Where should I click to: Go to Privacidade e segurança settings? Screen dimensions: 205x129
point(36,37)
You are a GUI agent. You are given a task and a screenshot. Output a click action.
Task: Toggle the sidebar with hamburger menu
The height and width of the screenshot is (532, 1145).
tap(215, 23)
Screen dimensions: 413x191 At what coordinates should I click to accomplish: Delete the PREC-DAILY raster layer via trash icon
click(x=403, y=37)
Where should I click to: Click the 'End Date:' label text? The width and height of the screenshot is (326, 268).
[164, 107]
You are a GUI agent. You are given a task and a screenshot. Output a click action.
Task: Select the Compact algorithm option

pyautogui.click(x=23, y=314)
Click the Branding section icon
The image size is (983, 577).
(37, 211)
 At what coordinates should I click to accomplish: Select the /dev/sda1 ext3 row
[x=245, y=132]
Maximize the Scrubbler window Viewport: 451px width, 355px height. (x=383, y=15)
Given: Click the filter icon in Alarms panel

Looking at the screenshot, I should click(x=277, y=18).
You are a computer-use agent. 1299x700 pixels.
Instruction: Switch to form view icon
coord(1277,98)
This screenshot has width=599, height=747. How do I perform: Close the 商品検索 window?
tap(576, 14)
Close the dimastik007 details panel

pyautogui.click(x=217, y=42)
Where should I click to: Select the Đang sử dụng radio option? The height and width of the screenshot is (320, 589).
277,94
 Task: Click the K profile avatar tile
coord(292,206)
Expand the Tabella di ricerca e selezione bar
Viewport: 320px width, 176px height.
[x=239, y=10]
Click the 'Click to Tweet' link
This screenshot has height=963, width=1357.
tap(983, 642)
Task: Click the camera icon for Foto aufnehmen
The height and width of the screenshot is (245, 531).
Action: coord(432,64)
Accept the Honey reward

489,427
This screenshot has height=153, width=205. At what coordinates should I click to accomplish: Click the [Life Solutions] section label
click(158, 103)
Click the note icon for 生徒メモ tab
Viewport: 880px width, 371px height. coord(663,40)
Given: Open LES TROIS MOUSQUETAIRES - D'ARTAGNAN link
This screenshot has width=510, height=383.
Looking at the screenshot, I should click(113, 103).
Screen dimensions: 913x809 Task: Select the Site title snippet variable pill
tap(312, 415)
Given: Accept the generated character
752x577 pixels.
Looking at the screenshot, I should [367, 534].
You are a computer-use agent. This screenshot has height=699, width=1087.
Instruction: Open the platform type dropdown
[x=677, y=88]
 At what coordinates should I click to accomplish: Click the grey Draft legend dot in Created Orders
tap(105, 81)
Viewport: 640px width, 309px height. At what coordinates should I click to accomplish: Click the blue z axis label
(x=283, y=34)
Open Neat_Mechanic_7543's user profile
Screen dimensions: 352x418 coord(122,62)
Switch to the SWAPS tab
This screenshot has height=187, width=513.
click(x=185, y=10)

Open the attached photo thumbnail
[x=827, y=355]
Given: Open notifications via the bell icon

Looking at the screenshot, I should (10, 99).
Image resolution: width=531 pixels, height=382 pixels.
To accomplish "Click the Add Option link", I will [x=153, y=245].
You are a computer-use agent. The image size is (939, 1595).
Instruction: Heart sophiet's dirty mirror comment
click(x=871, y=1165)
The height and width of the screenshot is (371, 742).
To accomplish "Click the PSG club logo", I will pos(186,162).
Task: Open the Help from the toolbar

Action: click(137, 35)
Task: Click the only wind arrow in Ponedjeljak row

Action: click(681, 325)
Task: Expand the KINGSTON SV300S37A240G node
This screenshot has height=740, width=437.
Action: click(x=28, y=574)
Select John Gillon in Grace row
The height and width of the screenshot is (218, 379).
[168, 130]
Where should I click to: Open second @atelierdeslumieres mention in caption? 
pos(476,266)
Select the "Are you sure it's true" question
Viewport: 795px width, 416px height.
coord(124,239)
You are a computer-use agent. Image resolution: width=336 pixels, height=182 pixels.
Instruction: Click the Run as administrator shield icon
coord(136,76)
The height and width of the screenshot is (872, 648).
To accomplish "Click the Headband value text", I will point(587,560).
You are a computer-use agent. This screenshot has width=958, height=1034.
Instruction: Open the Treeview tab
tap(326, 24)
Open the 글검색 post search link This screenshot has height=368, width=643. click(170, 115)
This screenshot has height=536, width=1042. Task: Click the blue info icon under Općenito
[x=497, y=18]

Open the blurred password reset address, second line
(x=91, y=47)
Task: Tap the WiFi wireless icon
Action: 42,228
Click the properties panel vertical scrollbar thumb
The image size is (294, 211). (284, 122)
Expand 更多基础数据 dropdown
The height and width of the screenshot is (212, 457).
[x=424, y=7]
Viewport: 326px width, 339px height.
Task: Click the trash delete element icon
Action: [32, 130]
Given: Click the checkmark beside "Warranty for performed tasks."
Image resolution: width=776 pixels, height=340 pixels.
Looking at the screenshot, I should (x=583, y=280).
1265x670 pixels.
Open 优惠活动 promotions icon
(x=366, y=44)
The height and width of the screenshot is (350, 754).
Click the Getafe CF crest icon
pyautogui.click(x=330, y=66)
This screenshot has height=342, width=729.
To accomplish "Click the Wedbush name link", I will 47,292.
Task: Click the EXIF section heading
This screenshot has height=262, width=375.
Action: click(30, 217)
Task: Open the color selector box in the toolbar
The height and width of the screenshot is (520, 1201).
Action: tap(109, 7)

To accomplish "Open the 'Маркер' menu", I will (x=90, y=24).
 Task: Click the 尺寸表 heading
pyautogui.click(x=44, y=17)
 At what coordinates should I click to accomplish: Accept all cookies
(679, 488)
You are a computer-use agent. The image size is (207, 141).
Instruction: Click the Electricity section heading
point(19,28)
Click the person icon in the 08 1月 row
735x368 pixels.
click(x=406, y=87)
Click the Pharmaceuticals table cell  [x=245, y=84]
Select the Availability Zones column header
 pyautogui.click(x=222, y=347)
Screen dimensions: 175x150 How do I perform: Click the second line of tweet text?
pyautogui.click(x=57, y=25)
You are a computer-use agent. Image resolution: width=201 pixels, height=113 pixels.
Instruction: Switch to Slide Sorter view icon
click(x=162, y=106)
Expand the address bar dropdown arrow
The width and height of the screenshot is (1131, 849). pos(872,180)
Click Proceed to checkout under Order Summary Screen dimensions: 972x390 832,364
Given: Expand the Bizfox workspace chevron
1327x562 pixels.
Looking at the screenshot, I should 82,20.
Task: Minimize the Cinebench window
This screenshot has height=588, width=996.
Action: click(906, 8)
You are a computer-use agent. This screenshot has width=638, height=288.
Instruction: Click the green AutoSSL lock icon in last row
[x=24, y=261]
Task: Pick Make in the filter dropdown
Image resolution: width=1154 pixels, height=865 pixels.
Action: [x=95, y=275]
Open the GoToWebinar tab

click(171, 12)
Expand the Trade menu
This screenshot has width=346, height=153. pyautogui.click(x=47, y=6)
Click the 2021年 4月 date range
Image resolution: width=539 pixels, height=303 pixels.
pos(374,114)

══════════

Task goal =>
Print the records above in full, exactly.

Expected output =>
Where should I click to: Go to Privacidade e segurança settings? Screen dimensions: 205x129
point(36,37)
You are a GUI agent. You are given a task and a screenshot. Output a click action.
Task: Toggle the sidebar with hamburger menu
The height and width of the screenshot is (532, 1145).
tap(215, 23)
Screen dimensions: 413x191 At what coordinates should I click to accomplish: Delete the PREC-DAILY raster layer via trash icon
click(x=403, y=37)
Where should I click to: Click the 'End Date:' label text? The width and height of the screenshot is (326, 268).
[164, 107]
You are a GUI agent. You are given a task and a screenshot. Output a click action.
Task: Select the Compact algorithm option

pyautogui.click(x=23, y=314)
Click the Branding section icon
The image size is (983, 577).
(37, 211)
 At what coordinates should I click to accomplish: Select the /dev/sda1 ext3 row
[x=245, y=132]
Maximize the Scrubbler window Viewport: 451px width, 355px height. (x=383, y=15)
Given: Click the filter icon in Alarms panel

Looking at the screenshot, I should click(x=277, y=18).
You are a computer-use agent. 1299x700 pixels.
Instruction: Switch to form view icon
coord(1277,98)
This screenshot has width=599, height=747. How do I perform: Close the 商品検索 window?
tap(576, 14)
Close the dimastik007 details panel

pyautogui.click(x=217, y=42)
Where should I click to: Select the Đang sử dụng radio option? The height and width of the screenshot is (320, 589).
277,94
 Task: Click the K profile avatar tile
coord(292,206)
Expand the Tabella di ricerca e selezione bar
Viewport: 320px width, 176px height.
[x=239, y=10]
Click the 'Click to Tweet' link
This screenshot has height=963, width=1357.
tap(983, 642)
Task: Click the camera icon for Foto aufnehmen
The height and width of the screenshot is (245, 531).
Action: coord(432,64)
Accept the Honey reward

489,427
This screenshot has height=153, width=205. At what coordinates should I click to accomplish: Click the [Life Solutions] section label
click(158, 103)
Click the note icon for 生徒メモ tab
Viewport: 880px width, 371px height. coord(663,40)
Given: Open LES TROIS MOUSQUETAIRES - D'ARTAGNAN link
This screenshot has width=510, height=383.
Looking at the screenshot, I should click(113, 103).
Screen dimensions: 913x809 Task: Select the Site title snippet variable pill
tap(312, 415)
Given: Accept the generated character
752x577 pixels.
Looking at the screenshot, I should [367, 534].
You are a computer-use agent. This screenshot has height=699, width=1087.
Instruction: Open the platform type dropdown
[x=677, y=88]
 At what coordinates should I click to accomplish: Click the grey Draft legend dot in Created Orders
tap(105, 81)
Viewport: 640px width, 309px height. At what coordinates should I click to accomplish: Click the blue z axis label
(x=283, y=34)
Open Neat_Mechanic_7543's user profile
Screen dimensions: 352x418 coord(122,62)
Switch to the SWAPS tab
This screenshot has height=187, width=513.
click(x=185, y=10)

Open the attached photo thumbnail
[x=827, y=355]
Given: Open notifications via the bell icon

Looking at the screenshot, I should (10, 99).
Image resolution: width=531 pixels, height=382 pixels.
To accomplish "Click the Add Option link", I will [x=153, y=245].
You are a computer-use agent. The image size is (939, 1595).
Instruction: Heart sophiet's dirty mirror comment
click(x=871, y=1165)
The height and width of the screenshot is (371, 742).
To accomplish "Click the PSG club logo", I will pos(186,162).
Task: Open the Help from the toolbar

Action: click(137, 35)
Task: Click the only wind arrow in Ponedjeljak row

Action: click(681, 325)
Task: Expand the KINGSTON SV300S37A240G node
This screenshot has height=740, width=437.
Action: click(x=28, y=574)
Select John Gillon in Grace row
The height and width of the screenshot is (218, 379).
[168, 130]
Where should I click to: Open second @atelierdeslumieres mention in caption? 
pos(476,266)
Select the "Are you sure it's true" question
Viewport: 795px width, 416px height.
coord(124,239)
You are a computer-use agent. Image resolution: width=336 pixels, height=182 pixels.
Instruction: Click the Run as administrator shield icon
coord(136,76)
The height and width of the screenshot is (872, 648).
To accomplish "Click the Headband value text", I will point(587,560).
You are a computer-use agent. This screenshot has width=958, height=1034.
Instruction: Open the Treeview tab
tap(326, 24)
Open the 글검색 post search link This screenshot has height=368, width=643. click(170, 115)
This screenshot has height=536, width=1042. Task: Click the blue info icon under Općenito
[x=497, y=18]

Open the blurred password reset address, second line
(x=91, y=47)
Task: Tap the WiFi wireless icon
Action: 42,228
Click the properties panel vertical scrollbar thumb
The image size is (294, 211). (284, 122)
Expand 更多基础数据 dropdown
The height and width of the screenshot is (212, 457).
[x=424, y=7]
Viewport: 326px width, 339px height.
Task: Click the trash delete element icon
Action: [32, 130]
Given: Click the checkmark beside "Warranty for performed tasks."
Image resolution: width=776 pixels, height=340 pixels.
Looking at the screenshot, I should (x=583, y=280).
1265x670 pixels.
Open 优惠活动 promotions icon
(x=366, y=44)
The height and width of the screenshot is (350, 754).
Click the Getafe CF crest icon
pyautogui.click(x=330, y=66)
This screenshot has height=342, width=729.
To accomplish "Click the Wedbush name link", I will 47,292.
Task: Click the EXIF section heading
This screenshot has height=262, width=375.
Action: click(30, 217)
Task: Open the color selector box in the toolbar
The height and width of the screenshot is (520, 1201).
Action: tap(109, 7)

To accomplish "Open the 'Маркер' menu", I will (x=90, y=24).
 Task: Click the 尺寸表 heading
pyautogui.click(x=44, y=17)
 At what coordinates should I click to accomplish: Accept all cookies
(679, 488)
You are a computer-use agent. The image size is (207, 141).
Instruction: Click the Electricity section heading
point(19,28)
Click the person icon in the 08 1月 row
735x368 pixels.
click(x=406, y=87)
Click the Pharmaceuticals table cell  [x=245, y=84]
Select the Availability Zones column header
 pyautogui.click(x=222, y=347)
Screen dimensions: 175x150 How do I perform: Click the second line of tweet text?
pyautogui.click(x=57, y=25)
You are a computer-use agent. Image resolution: width=201 pixels, height=113 pixels.
Instruction: Switch to Slide Sorter view icon
click(x=162, y=106)
Expand the address bar dropdown arrow
The width and height of the screenshot is (1131, 849). pos(872,180)
Click Proceed to checkout under Order Summary Screen dimensions: 972x390 832,364
Given: Expand the Bizfox workspace chevron
1327x562 pixels.
Looking at the screenshot, I should 82,20.
Task: Minimize the Cinebench window
This screenshot has height=588, width=996.
Action: click(906, 8)
You are a computer-use agent. This screenshot has width=638, height=288.
Instruction: Click the green AutoSSL lock icon in last row
[x=24, y=261]
Task: Pick Make in the filter dropdown
Image resolution: width=1154 pixels, height=865 pixels.
Action: [x=95, y=275]
Open the GoToWebinar tab

click(171, 12)
Expand the Trade menu
This screenshot has width=346, height=153. pyautogui.click(x=47, y=6)
Click the 2021年 4月 date range
Image resolution: width=539 pixels, height=303 pixels.
pos(374,114)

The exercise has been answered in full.